Like Words Together Reflections from the deep end of Practice.

29Mar/200

Childhood Logic

A few years ago I read Arielle Schwartz's workbook on healing Complex PTSD (recommended). I posted several quotes from it onto Tumblr and often they get reblogged. This one was over the weekend and, not surprisingly it’s been connecting with the current trauma memory I’m working on integrating.

"Self-blame is a direct link to childhood logic -- children will develop a fantasy that they are bad kids relying upon good parents to avoid confronting the terrifying reality that they are good kids relying upon bad parents."

I have a belief that I am so fundamentally damaged and toxic that I really should be alone. Prolonged exposure to me is dangerous.

This doesn’t really align with reality, but that’s why my trauma is Complex.

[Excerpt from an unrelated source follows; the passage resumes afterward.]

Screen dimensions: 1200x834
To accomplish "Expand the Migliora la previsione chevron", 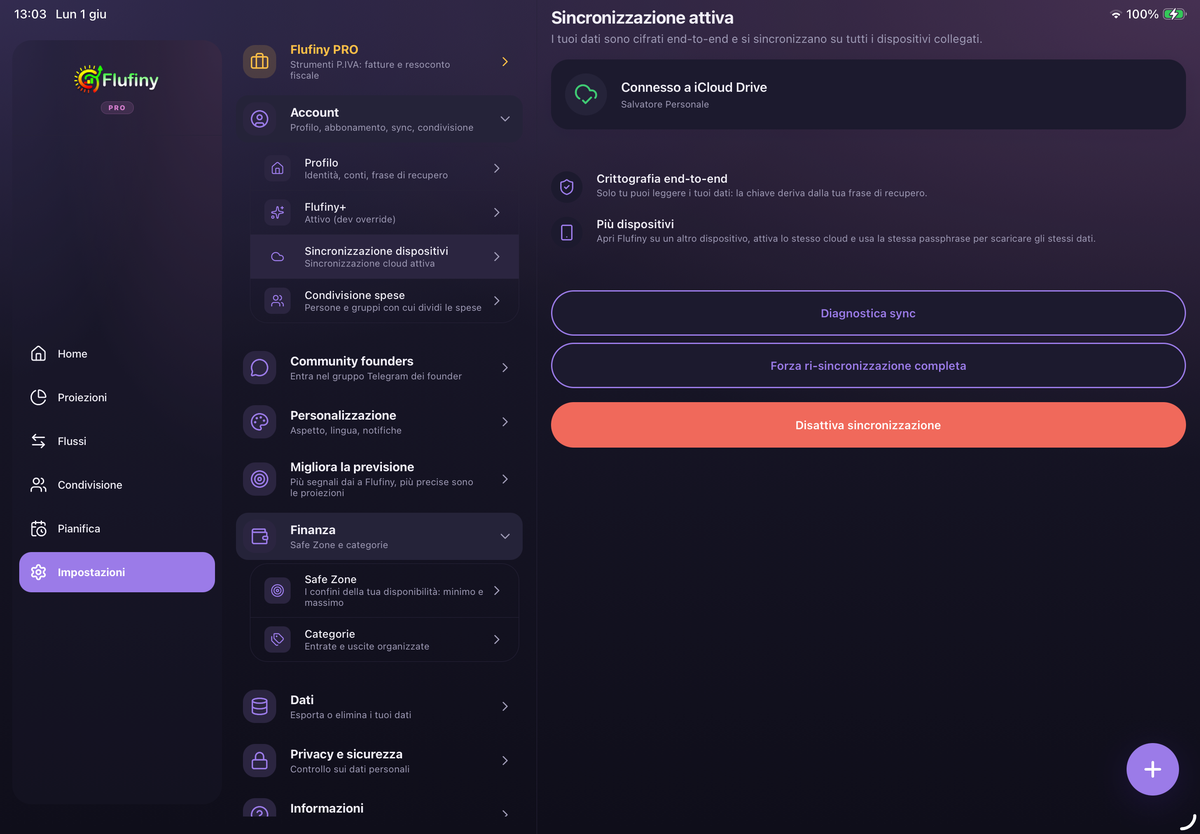I will tap(505, 479).
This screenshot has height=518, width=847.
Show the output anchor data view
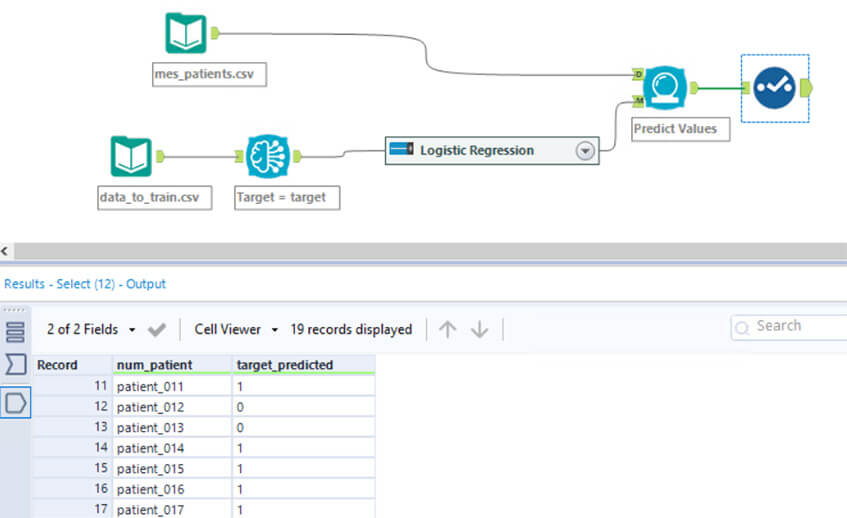[15, 402]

It’s what happened. Through abuse of all kinds, telling me repeatedly literally and metaphorically, that I was terrible, ungrateful, and deserved to be treated horribly.

I had bad parents. The one that was present was so damaged from her horrible Mother she was unable to soothe herself, had terrible boundaries, and lacked empathy. She terrified me so often, so young, that I didn’t dare do more than back talk and even that only mildly, as I grew older.

All of this gets tied right into shame around money. Which is coming up, right on time, as students send me money for online teaching! People giving me money, as opposed to a paycheck or transaction for an appoint, really trips me up. I get hit with shame and unworthiness.

This would be why I’m both glad I still get to go to therapy in-person, so long as I’m not feverish, and sad. I’m glad because I’m struggling and sad because it’s a reminder that my childhood was profoundly fucked up.